══ The data ══

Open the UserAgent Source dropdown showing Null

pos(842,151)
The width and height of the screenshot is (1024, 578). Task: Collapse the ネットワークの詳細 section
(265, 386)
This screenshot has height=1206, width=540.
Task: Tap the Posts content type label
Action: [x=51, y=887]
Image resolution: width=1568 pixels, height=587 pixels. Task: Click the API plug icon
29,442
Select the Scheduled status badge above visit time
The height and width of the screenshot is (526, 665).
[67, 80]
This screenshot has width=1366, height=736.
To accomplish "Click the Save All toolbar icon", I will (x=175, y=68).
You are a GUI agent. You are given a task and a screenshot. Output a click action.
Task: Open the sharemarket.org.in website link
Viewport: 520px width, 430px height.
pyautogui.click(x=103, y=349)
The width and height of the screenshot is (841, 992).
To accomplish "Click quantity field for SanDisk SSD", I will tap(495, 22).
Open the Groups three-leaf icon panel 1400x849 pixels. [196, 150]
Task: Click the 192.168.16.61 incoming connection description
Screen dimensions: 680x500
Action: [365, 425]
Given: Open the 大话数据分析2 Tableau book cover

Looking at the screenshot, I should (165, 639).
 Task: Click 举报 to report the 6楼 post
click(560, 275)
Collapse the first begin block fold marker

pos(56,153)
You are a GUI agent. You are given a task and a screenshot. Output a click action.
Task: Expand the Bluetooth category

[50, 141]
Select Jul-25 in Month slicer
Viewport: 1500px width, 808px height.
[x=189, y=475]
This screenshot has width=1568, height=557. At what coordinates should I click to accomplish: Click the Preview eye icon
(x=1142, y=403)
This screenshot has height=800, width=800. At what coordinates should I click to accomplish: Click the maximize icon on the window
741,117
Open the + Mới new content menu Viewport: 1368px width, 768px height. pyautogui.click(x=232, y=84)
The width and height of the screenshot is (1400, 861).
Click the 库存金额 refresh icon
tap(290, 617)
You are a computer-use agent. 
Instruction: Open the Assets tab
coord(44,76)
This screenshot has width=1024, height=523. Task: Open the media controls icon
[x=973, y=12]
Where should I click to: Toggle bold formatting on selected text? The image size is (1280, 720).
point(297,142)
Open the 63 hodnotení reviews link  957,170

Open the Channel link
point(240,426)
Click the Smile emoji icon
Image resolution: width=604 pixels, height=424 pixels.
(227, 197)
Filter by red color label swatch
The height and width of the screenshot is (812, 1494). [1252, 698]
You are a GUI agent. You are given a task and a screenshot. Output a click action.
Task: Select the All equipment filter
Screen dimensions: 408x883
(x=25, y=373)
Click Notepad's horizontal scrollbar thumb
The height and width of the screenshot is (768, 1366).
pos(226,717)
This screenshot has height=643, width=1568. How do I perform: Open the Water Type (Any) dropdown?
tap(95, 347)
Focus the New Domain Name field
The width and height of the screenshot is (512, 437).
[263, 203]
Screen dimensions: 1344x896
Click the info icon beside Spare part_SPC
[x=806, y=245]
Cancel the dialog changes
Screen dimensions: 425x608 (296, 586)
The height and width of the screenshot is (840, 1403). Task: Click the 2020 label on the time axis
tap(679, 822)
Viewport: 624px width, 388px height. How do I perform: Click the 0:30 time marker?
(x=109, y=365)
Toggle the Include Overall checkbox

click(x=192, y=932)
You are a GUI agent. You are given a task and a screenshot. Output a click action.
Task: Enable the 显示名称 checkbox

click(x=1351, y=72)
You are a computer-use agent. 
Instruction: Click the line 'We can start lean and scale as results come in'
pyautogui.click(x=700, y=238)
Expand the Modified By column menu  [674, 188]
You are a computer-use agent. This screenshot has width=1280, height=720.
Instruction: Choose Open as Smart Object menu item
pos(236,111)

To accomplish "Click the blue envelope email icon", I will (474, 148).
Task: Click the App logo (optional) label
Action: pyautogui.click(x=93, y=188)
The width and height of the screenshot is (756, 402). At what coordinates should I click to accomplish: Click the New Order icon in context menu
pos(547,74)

═══

» Aim of the exercise:
Please give an exact copy of the entries above, from the line with "Task: Click the 192.168.16.61" down to the line with "The width and height of the screenshot is (1400, 861).", inclusive, and nothing else.

» Written solution:
Task: Click the 192.168.16.61 incoming connection description
Screen dimensions: 680x500
Action: [365, 425]
Given: Open the 大话数据分析2 Tableau book cover

Looking at the screenshot, I should (165, 639).
 Task: Click 举报 to report the 6楼 post
click(560, 275)
Collapse the first begin block fold marker

pos(56,153)
You are a GUI agent. You are given a task and a screenshot. Output a click action.
Task: Expand the Bluetooth category

[50, 141]
Select Jul-25 in Month slicer
Viewport: 1500px width, 808px height.
[x=189, y=475]
This screenshot has width=1568, height=557. At what coordinates should I click to accomplish: Click the Preview eye icon
(x=1142, y=403)
This screenshot has height=800, width=800. At what coordinates should I click to accomplish: Click the maximize icon on the window
741,117
Open the + Mới new content menu Viewport: 1368px width, 768px height. pyautogui.click(x=232, y=84)
The width and height of the screenshot is (1400, 861).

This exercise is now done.